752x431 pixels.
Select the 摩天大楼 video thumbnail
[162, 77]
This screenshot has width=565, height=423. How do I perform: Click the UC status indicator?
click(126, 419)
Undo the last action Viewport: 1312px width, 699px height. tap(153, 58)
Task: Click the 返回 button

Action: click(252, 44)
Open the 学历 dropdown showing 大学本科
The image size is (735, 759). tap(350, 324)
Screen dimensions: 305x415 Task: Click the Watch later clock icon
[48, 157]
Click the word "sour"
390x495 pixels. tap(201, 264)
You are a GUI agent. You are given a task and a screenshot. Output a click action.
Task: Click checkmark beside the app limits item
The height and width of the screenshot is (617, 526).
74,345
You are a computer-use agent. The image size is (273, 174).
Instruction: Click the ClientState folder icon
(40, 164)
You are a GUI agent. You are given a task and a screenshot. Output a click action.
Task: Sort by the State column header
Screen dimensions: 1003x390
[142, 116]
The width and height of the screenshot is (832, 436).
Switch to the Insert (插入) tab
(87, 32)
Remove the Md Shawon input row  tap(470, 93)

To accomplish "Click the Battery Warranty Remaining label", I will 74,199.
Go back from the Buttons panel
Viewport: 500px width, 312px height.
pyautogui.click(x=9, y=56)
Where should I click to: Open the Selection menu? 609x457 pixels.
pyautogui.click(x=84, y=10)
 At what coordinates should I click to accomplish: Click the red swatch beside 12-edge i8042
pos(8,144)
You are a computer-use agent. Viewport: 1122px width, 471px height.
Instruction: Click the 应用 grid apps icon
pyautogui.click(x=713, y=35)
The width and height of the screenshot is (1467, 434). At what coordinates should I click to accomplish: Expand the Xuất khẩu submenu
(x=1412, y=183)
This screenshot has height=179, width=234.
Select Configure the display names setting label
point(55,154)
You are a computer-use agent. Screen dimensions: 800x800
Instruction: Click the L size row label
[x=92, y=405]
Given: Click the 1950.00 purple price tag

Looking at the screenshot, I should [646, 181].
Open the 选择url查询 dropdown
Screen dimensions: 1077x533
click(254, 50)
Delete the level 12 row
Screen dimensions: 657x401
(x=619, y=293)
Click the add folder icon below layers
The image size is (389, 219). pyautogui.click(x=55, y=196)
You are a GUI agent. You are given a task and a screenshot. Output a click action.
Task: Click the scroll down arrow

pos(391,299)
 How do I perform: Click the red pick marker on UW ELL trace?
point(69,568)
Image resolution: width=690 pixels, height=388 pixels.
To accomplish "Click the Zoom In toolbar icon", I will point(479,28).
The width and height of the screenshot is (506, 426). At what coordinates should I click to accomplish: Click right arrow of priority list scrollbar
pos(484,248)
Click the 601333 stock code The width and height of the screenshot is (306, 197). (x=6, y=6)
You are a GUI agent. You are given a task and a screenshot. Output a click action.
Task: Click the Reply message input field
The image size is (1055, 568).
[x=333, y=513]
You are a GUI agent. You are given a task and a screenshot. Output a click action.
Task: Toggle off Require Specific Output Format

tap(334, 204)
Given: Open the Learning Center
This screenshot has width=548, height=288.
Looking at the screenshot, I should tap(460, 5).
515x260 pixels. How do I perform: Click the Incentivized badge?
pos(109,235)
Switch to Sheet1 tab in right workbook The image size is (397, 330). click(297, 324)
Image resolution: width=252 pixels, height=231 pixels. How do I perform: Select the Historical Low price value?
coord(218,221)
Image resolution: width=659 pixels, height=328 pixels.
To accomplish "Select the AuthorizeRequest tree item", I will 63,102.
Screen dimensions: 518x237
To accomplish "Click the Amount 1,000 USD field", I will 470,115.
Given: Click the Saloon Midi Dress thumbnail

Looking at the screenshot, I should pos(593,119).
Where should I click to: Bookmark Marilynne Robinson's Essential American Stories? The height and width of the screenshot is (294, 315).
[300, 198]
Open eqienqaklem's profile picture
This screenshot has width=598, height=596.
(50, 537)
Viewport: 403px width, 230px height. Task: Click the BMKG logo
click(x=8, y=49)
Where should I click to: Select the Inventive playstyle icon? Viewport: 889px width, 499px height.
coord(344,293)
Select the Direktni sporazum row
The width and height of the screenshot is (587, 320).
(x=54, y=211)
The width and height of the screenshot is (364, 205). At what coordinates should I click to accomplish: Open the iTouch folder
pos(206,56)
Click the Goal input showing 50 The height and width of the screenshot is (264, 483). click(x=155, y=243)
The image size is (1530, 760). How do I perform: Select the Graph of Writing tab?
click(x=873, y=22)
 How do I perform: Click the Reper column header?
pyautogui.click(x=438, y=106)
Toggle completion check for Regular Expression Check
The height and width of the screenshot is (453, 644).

Assigned task ->
Find the lines above that contain the word "field" and collect them.

Task result ->
Task: Click the Reply message input field
To accomplish "Click the Amount 1,000 USD field", I will 470,115.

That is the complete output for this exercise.